Health Information: HIV And AIDS Explained

Explanation of the Human Immunodeficiency virus which leads to acquired immune deficiency syndrome, definitions of viral standards as well as symptoms.

Some years ago, there was a great movie on circuit called "The Body Snatchers". It was a gripping, edge-of-your-seat science fiction thriller starring Donald Sutherland.

The story was very simple. These aliens (I forget how they landed on earth or what they looked like) planned to take over the world by taking over the bodies of humans. They somehow sucked the essence of the human out, and replaced that essence with their own. So you had all of these people who looked like human beings, but were, in fact, aliens. You only knew the difference when they opened their mouths and shrieked instead of talked.

Donald Sutherland's character figured out what was happening and tried to stop them from taking over the world. The trick was to avoid being caught by the aliens, because then they would be able to suck out your essence and take over your body. They got him in the end, unfortunately.

HIV is the story of the Body Snatchers all over again, in real life, taking place in the human body. The HIV virus is the alien. Donald Sutherland plays the part of a CD4 T-lymphocyte immune cell. The rest of the story is very much the same, but in this particular case, Dr. Science can give us quite a lot more information about how the aliens snatch the bodies.

The alien is made up of a single strand of RNA and some enzymes. In order to take over the immune system cells, it hooks onto a special receptor called CD4, and fuses with the cell.

If we changed the original Body Snatcher story to match, the aliens would only be able to take over the bodies of humans who had a special tattoo. It would hook onto that tattoo, and sneak under the human's skin.

Once under the skin of the CD4 T-lymphocyte cell, the virus has to set up house and start having children. To do this, it has to turn its RNA into DNA.

RNA is a single strand of genetic information, while DNA is a double strand. Think of it as single people and couples. The virus comes in as a single, but needs to be a couple in order to qualify for housing inside the cell. Because there are no dating clubs inside the cell, the virus has to make another plan, and that's why it brings along its own enzymes. These enzymes help the virus assemble a date from bits and pieces lying around in the cell, much like Dr. Frankenstein did.

The virus has arms and legs called thymidine, cytosine, adenosine and guanine. With the help of an enzyme called Reverse Transcriptase, these arms and legs can shake hands (and feet) with the thymine, cytosine, adenosine and guanine lying around the cell. More specifically, the adenosine shakes with thymine, and the cytosine shakes with guanine, and hey presto! You have a couple, or a double strand of DNA.
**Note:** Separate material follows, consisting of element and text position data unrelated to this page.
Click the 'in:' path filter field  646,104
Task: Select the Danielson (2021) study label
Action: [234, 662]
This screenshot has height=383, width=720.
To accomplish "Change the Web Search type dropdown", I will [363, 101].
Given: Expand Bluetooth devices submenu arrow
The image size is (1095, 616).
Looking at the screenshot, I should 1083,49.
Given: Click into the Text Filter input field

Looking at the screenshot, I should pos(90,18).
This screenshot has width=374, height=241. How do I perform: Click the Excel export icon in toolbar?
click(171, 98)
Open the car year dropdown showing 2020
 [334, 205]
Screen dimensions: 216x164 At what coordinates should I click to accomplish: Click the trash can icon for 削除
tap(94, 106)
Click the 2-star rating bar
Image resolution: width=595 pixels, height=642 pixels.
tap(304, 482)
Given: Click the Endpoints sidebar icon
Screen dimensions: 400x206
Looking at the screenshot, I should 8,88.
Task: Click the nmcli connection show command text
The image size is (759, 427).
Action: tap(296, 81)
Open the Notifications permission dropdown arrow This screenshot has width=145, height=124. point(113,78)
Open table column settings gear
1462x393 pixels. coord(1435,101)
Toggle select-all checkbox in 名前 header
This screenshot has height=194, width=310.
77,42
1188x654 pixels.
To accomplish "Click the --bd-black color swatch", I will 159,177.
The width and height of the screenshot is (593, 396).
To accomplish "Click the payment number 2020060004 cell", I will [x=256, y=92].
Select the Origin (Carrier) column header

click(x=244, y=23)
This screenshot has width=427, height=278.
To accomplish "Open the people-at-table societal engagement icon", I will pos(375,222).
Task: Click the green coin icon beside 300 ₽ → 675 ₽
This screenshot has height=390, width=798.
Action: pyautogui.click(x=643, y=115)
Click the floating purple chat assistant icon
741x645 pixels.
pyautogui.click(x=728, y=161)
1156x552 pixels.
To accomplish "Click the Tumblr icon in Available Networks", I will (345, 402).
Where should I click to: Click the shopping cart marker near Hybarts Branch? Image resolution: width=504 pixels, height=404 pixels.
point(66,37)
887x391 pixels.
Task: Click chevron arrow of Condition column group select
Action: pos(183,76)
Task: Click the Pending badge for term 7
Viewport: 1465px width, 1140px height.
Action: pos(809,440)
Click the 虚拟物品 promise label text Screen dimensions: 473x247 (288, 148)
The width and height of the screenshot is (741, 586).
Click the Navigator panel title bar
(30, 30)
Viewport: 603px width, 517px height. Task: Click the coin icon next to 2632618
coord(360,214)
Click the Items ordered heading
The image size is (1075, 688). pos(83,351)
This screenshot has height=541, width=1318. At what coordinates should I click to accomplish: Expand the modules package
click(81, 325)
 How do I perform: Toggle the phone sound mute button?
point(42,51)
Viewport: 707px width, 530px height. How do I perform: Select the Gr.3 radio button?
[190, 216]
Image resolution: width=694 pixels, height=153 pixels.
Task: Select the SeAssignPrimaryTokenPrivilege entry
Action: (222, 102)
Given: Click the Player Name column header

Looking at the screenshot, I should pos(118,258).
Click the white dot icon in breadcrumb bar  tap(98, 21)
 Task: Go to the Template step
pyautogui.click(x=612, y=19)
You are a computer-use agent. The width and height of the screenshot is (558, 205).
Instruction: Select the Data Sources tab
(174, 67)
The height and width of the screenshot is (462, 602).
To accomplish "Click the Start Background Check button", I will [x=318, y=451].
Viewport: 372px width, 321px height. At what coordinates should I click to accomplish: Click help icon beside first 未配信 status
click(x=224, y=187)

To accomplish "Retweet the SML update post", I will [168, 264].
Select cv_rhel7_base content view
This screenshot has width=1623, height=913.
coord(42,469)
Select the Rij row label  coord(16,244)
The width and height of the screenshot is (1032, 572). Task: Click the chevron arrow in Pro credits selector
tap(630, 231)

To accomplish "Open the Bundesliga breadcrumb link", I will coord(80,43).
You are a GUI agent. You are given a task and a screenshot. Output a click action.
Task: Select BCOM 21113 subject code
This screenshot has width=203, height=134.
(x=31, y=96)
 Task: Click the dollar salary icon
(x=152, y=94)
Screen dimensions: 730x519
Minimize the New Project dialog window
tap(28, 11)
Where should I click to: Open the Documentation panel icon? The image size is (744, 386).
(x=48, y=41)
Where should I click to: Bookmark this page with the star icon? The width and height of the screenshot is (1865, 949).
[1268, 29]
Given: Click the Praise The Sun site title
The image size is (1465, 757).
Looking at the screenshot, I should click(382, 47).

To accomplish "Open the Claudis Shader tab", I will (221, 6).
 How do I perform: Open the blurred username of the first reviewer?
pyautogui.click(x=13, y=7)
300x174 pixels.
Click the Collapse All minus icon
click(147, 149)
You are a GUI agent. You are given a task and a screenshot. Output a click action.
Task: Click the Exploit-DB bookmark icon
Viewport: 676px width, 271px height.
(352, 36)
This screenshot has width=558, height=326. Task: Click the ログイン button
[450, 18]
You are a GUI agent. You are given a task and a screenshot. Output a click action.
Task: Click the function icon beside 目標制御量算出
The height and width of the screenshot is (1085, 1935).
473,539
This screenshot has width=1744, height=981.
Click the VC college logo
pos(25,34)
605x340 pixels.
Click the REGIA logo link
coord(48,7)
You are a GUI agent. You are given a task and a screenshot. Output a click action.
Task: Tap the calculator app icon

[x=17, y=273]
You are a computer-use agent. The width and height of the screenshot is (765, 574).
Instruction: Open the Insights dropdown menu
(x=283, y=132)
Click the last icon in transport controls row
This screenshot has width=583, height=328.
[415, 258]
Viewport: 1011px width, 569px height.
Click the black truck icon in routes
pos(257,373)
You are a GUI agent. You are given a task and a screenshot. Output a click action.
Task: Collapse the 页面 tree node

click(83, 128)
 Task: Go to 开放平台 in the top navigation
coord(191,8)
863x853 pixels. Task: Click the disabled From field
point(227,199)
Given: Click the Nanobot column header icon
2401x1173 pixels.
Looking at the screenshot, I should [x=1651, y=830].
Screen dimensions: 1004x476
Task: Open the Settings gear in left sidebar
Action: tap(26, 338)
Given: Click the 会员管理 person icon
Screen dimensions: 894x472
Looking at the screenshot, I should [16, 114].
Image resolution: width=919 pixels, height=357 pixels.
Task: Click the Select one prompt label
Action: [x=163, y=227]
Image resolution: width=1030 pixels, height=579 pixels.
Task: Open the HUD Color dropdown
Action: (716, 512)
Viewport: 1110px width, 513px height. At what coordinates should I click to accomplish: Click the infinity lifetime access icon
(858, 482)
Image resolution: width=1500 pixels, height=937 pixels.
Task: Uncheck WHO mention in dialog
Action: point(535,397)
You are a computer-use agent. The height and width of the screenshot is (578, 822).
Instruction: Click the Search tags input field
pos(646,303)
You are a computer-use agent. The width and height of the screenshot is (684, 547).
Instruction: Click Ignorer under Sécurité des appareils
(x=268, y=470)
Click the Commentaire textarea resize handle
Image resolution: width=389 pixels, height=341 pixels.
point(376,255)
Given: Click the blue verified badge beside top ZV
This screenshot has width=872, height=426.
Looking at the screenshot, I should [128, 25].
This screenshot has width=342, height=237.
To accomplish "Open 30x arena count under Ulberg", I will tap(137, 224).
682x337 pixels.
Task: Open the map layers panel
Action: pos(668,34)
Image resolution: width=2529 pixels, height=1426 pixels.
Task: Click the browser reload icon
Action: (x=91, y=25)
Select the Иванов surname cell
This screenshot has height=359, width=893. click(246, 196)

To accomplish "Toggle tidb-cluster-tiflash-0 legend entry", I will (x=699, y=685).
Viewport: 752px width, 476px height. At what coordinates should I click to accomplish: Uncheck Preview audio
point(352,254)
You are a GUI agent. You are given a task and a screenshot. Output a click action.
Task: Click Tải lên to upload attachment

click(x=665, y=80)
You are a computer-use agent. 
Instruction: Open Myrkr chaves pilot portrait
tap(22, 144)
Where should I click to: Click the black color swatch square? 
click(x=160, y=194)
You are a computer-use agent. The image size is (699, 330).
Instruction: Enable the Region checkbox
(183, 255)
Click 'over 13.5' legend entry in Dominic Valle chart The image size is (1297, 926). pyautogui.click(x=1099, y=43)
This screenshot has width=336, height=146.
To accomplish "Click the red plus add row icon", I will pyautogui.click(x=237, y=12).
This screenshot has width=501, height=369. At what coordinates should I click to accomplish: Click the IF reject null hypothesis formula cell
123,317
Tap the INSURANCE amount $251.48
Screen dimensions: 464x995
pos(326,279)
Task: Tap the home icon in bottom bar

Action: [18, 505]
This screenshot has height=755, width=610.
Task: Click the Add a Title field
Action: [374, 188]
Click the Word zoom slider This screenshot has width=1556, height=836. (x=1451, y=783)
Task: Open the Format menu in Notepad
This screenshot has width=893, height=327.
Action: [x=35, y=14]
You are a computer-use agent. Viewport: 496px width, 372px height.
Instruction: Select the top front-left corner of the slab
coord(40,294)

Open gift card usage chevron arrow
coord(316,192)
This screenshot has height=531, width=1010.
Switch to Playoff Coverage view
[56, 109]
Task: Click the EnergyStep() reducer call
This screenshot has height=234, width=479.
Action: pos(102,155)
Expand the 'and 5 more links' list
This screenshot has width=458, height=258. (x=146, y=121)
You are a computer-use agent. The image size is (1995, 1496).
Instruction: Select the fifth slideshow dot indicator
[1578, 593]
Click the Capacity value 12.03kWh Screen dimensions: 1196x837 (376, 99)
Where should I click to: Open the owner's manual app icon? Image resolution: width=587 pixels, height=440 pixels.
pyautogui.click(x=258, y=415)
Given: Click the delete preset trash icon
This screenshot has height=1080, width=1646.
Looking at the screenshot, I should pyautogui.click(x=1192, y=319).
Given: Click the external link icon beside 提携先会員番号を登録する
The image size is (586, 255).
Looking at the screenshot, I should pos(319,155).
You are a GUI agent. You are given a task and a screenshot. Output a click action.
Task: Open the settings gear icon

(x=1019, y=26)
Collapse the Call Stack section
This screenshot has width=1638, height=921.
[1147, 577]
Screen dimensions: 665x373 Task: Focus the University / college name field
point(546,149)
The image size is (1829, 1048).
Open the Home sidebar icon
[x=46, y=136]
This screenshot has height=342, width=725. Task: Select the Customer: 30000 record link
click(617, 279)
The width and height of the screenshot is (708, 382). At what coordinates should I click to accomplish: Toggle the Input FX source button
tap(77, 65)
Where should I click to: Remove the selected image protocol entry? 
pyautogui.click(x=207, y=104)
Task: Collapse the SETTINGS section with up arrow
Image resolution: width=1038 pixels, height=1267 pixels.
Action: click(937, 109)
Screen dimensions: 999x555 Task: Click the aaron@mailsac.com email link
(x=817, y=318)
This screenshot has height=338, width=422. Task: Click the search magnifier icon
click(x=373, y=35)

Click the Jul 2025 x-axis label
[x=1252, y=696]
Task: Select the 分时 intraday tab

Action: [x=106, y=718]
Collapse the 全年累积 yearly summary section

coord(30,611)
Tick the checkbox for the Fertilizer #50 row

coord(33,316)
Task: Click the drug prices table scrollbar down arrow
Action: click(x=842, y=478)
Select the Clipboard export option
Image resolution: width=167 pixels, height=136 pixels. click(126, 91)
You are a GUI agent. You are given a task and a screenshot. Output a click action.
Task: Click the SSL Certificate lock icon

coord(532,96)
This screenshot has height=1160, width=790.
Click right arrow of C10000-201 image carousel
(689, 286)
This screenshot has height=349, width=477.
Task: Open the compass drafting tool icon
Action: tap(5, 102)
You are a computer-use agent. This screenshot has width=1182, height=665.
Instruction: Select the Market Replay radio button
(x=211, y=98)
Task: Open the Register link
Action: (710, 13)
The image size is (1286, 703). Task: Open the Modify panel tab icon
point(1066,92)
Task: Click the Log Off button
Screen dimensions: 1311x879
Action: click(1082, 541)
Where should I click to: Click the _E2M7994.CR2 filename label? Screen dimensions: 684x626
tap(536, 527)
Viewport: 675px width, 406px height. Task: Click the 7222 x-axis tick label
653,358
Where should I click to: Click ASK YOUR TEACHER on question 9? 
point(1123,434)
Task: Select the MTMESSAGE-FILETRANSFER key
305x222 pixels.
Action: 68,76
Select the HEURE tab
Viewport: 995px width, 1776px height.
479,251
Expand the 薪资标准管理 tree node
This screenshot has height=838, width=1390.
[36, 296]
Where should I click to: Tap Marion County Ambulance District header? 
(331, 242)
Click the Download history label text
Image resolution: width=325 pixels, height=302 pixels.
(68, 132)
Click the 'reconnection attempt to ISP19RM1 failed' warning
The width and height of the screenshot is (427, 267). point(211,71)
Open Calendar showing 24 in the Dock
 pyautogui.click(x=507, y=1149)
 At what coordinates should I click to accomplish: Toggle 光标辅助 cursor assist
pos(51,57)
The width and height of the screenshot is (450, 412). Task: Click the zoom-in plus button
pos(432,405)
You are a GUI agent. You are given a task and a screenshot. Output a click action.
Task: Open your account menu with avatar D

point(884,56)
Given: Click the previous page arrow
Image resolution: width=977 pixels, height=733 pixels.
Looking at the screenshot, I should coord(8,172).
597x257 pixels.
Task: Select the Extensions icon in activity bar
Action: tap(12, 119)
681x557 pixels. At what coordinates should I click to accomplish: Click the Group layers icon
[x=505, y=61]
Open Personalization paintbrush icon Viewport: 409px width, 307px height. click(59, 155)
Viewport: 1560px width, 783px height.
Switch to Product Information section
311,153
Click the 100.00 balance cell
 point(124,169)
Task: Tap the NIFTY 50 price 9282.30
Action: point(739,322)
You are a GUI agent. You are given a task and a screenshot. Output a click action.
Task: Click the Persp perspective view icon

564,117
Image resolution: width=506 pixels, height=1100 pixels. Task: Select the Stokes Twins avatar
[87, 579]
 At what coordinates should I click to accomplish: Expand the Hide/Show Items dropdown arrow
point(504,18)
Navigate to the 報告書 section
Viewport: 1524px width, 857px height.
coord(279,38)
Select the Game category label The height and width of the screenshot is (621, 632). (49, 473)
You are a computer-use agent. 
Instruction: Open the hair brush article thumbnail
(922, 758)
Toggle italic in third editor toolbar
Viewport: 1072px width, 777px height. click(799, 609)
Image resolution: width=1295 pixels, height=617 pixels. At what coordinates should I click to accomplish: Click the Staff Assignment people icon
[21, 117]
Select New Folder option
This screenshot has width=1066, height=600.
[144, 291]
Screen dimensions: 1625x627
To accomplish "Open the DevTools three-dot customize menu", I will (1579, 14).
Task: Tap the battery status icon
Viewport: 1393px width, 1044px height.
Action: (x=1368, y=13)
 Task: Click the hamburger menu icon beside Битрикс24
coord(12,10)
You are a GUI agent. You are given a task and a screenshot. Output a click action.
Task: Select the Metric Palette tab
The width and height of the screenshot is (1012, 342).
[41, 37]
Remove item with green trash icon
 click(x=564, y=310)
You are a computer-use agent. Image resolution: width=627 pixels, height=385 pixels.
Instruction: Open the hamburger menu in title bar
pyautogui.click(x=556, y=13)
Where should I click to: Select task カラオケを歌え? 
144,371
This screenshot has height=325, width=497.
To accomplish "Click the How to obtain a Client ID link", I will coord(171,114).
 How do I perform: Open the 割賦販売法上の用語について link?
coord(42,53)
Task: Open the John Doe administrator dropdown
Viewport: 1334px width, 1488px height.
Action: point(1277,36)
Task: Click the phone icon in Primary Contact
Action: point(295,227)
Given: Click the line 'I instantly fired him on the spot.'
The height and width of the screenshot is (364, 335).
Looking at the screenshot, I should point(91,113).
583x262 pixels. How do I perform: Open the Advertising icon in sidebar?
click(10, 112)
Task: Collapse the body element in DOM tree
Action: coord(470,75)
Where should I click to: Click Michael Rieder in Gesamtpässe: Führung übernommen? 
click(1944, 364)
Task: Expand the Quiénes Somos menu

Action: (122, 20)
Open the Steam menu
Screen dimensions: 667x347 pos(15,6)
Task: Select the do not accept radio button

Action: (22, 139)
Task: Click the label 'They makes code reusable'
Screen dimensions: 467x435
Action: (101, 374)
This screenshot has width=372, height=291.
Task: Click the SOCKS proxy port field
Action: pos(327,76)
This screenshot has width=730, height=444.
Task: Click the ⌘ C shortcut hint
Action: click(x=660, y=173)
Now the virus qualifies for housing. Only problem is, there's only one house, and it's already occupied. So the virus does what any young thug would do under the circumstances: it grabs an armful of an enzyme called integrase to break into the house and throw the existing occupants out, then takes over. Now we have a virus essence inside a T-lymphocyte body, and only the virus knows it.

The rest is easy. The virus takes over the reproductive organs, and the cell makes little baby viruses instead of baby immune cells. As soon as these are old enough to leave home, they march out into the bloodstream, find another T-lymphocyte cell and the whole process begins again and goes on and on until there are no T-lymphocyte cells left.

Luckily for the human body, there are a couple of Donald Sutherland characters tracking down the aliens and stopping them from taking over too many T-cells too soon. They'll get him in the end, of course, but he's the body's only hope until Dr. Science finds a cure. In the meantime, Dr. Science is giving our Donald Sutherland characters all the help he can.

Firstly, he's given them some lookalikes for the adenosine, thymine, cytosine and guanine. So when the virus tries the handshaking routine, it ends up with a dud. It doesn't even make it to the wedding, never mind to the DNA. These lookalikes are the drugs like AZT, and other nucleoside reverse transcriptase inhibitors. Each different drug pretends to be a different arm or leg.

Secondly, he's found a way of leading the reverse transcriptase enzymes into temptation. They become so involved in Dr. Science's cute goodies that they forget to help the virus out with making its own date. These bags of goodies are the drugs called non-nucleoside reverse transcriptase inhibitors, which are less well-known than AZT but are proving very effective.

And thirdly, he's laid a major guilt trip on the baby viruses so they never leave home. They just can't cut those apron strings and go out into the big wide bloodstream all by themselves. These are the drugs called protease inhibitors, and offer the first real hope of turning AIDS from a death sentence into a manageable chronic illness.

Right now, Dr. Science is also trying to find ways of sabotaging the moving van, and even hiding the tattoos. He's also trying to find ways of posting "Wanted Dead or Alive" pictures all through the bloodstream, so that the virus can be wiped out the minute it sets foot in the place.

In the meantime, our Donald Sutherland characters are holding their own against the alien Body Snatchers, especially when equipped with two different lookalike arms plus either a bag of tempting goodies or a major guilt trip.

Let's hope that ultimately, our story will have a happier ending.